When to see a doctor or mental health professional

Have family members, friends or co-workers who expressed concern about your gambling? If so, listen to their worries. Because denial is always a feature of addictive or compulsive behavior, it may be difficult for you to see that you have a problem.

Seek professional assistance if you recognize your own behavior from the list of symptoms and signs for compulsive gambling.

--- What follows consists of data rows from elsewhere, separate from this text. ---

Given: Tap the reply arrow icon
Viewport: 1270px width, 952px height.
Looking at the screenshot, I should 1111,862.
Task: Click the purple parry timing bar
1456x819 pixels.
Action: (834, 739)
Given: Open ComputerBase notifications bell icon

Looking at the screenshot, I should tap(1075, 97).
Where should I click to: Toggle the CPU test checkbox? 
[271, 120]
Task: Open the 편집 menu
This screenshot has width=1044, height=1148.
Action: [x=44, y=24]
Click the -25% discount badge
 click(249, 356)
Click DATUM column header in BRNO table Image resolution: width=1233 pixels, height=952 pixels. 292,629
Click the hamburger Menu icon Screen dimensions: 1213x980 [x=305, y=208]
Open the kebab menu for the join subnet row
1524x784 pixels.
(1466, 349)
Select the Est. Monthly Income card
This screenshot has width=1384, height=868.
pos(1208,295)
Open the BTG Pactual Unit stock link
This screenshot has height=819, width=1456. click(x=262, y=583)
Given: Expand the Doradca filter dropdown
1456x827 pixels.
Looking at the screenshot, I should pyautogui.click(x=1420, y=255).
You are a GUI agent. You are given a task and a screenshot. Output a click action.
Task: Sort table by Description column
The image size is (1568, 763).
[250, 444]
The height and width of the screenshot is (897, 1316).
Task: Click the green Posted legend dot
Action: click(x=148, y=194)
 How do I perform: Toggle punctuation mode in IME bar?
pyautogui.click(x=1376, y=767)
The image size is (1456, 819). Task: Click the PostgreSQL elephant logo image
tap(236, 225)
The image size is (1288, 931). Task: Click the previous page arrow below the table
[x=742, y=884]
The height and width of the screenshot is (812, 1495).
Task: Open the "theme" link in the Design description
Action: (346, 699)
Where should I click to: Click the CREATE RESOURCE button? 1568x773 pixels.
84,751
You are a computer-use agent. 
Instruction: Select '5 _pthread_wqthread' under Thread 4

What causes someone to gamble compulsively is not well-understood. Like many problems gambling may come from a combination of environmental, genetic and biological factors.

Risk factors

Although most people who play with cards or wager never develop a gambling problem, certain factors are associated with gambling:

Mental health disorders. Individuals who gamble compulsively have personality disorders, substance abuse issues, depression or anxiety. Compulsive gambling may also be associated with bipolar disorder, obsessive-compulsive disorder (OCD) or attention-deficit/hyperactivity disorder (ADHD).   Age Gambling is more common in younger and middle-aged men and women. Betting during the teenage years or childhood increases
the risk of developing gambling. But, compulsive gambling in the older adult population may be a problem.   Sex Compulsive gambling is more prevalent in men than women. Women who gamble might become addicted and start in life. But gambling patterns among men and women have become increasingly similar. Family or friend sway. If your family members or
friends have a gambling problem, the odds are higher that you will, too. Medications used to treat parkinson’s disease and restless legs syndrome. Drugs called dopamine agonists have a side effect that may result in compulsive behaviors, including gambling. certain personality traits. Being highly aggressive, a workaholic, easily bored, restless or impulsive may increase your risk of gambling.


Compulsive gambling can have profound and long-lasting consequences for your life, for example:

Relationship problems, Financial problems, including bankruptcy Legal Issues or imprisonment Poor job performance or job loss Poor general health Suicide, suicide attempts or suicidal thoughts


Educational programs that target individuals and groups at increased risk could be helpful although there’s no way to prevent a problem.

If you have risk factors for compulsive gambling, consider avoiding gambling in any form where gambling occurs. Get treatment at the
earliest sign of an issue to help prevent gambling from becoming worse.